▸ **Action item**:
Return only the lines running from the top of the entries to the line with "Zoom in with the plus magnifier", inclusive, exactly as written.

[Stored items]
[Start of section]

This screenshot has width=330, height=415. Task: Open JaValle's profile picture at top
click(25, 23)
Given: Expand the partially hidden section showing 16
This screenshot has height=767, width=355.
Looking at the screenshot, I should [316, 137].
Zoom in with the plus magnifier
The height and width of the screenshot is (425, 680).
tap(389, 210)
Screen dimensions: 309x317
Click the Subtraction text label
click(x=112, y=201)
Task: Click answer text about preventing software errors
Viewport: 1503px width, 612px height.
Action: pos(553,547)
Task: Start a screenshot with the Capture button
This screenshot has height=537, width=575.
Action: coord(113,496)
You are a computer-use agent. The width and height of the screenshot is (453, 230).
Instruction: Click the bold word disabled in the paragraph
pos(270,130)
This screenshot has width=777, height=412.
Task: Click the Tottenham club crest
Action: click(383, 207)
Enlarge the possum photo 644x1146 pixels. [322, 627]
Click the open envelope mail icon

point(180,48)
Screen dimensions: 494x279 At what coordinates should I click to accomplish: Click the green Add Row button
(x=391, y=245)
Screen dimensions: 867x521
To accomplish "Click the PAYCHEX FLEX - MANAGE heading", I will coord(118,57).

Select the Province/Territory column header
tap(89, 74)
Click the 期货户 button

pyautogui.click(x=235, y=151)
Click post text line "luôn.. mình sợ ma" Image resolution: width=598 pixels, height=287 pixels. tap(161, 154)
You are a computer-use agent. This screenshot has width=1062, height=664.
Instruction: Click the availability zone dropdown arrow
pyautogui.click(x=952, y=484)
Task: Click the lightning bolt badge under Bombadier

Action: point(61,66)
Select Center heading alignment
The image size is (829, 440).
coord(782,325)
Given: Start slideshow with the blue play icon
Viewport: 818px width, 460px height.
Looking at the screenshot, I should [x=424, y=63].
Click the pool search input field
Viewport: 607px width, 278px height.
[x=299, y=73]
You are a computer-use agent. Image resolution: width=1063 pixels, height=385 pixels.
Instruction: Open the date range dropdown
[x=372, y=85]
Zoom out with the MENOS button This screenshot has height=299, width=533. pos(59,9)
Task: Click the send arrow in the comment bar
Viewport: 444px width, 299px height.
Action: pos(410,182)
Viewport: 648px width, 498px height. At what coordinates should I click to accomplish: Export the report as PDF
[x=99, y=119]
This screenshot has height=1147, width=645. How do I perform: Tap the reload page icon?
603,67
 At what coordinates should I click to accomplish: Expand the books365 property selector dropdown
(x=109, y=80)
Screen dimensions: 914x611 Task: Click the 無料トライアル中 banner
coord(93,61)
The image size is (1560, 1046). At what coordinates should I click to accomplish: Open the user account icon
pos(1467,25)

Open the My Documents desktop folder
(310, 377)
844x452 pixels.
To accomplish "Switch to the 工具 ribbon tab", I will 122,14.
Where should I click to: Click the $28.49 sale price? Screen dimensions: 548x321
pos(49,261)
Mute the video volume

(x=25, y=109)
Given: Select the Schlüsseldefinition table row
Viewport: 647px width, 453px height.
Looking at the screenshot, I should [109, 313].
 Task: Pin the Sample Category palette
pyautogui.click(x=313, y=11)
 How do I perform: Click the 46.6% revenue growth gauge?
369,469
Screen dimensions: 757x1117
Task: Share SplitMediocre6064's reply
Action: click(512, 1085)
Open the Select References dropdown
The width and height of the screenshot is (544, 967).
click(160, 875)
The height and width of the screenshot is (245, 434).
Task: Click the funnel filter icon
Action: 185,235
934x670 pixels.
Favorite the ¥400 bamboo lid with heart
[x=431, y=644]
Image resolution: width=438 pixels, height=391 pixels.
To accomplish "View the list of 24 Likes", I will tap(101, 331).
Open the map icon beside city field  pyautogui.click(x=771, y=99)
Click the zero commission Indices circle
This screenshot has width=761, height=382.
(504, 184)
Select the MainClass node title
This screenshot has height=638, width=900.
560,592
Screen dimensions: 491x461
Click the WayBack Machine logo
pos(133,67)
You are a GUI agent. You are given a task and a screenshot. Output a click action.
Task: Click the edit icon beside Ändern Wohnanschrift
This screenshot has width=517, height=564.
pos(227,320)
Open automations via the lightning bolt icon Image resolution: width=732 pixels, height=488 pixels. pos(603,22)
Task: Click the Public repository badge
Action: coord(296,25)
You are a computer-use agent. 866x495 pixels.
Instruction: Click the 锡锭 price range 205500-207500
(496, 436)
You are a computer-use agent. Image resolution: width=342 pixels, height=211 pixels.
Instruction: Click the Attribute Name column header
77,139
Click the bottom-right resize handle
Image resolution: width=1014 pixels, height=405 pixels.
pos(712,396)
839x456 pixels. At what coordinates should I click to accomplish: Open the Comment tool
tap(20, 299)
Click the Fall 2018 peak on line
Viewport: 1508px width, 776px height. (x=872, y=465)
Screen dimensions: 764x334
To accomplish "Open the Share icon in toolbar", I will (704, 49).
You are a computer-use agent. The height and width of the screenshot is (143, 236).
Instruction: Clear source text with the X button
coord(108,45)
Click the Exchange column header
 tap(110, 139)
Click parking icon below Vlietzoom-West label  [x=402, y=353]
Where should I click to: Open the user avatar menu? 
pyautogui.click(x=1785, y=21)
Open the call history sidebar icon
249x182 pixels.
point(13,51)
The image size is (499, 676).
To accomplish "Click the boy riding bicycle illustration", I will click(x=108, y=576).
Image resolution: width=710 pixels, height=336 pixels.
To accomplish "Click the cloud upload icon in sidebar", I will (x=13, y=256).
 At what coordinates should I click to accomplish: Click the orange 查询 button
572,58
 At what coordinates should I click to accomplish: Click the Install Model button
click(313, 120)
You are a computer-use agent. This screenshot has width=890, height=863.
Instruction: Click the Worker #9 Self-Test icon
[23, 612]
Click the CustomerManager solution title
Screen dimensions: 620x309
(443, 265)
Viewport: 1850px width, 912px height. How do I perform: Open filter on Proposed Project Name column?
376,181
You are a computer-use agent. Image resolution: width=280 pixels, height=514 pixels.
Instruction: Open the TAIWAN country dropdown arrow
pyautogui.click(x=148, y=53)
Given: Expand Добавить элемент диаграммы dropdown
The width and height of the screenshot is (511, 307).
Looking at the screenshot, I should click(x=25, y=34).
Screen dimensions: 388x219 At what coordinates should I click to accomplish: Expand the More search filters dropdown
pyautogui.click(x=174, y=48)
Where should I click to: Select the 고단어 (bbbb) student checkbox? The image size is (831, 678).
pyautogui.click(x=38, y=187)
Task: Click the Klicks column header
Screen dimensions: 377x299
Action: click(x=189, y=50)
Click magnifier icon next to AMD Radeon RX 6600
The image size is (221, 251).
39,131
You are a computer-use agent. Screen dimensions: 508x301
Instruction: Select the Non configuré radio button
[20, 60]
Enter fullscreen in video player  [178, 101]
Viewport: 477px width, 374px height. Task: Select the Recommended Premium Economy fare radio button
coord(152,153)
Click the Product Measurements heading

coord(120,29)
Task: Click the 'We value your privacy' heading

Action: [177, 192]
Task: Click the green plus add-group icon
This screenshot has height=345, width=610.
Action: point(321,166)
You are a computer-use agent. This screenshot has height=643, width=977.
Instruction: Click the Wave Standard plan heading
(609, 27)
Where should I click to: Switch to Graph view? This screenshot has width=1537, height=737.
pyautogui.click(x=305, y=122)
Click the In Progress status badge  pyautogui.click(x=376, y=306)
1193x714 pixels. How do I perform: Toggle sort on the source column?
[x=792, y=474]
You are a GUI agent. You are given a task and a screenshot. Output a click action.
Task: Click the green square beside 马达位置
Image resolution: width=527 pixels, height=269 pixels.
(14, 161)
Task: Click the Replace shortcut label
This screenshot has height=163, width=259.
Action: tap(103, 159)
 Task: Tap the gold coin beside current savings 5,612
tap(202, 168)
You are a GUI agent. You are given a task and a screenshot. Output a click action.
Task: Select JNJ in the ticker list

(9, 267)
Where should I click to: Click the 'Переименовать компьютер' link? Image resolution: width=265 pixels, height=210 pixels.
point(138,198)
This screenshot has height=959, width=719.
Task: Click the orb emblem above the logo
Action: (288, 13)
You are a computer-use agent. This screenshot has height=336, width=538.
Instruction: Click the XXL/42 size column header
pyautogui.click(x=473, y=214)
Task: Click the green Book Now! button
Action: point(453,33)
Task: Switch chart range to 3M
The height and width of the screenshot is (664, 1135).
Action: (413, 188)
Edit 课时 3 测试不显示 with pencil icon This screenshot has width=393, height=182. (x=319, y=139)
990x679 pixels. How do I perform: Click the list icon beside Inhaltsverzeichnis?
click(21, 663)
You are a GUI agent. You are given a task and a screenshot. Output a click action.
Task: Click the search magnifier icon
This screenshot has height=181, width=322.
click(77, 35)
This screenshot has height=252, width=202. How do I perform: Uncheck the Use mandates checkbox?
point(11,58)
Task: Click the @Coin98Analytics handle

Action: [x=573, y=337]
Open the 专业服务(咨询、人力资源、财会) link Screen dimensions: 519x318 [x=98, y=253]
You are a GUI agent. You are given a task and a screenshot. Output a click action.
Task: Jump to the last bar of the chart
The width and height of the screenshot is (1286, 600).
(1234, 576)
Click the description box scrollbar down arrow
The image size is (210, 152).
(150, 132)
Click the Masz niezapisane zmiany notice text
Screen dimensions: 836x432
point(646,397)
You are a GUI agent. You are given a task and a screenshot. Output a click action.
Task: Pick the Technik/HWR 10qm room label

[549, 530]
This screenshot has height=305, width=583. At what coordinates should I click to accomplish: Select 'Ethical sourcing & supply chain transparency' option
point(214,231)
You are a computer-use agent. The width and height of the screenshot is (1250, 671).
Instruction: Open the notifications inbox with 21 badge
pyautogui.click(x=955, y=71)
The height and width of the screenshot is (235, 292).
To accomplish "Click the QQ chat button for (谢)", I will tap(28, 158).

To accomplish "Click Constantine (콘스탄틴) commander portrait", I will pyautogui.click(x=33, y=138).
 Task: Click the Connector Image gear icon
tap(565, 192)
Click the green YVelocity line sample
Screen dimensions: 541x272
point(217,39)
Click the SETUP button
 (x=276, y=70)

[End of section]

▸ **Exercise response**:
This screenshot has width=330, height=415. Task: Open JaValle's profile picture at top
click(25, 23)
Given: Expand the partially hidden section showing 16
This screenshot has height=767, width=355.
Looking at the screenshot, I should [316, 137].
Zoom in with the plus magnifier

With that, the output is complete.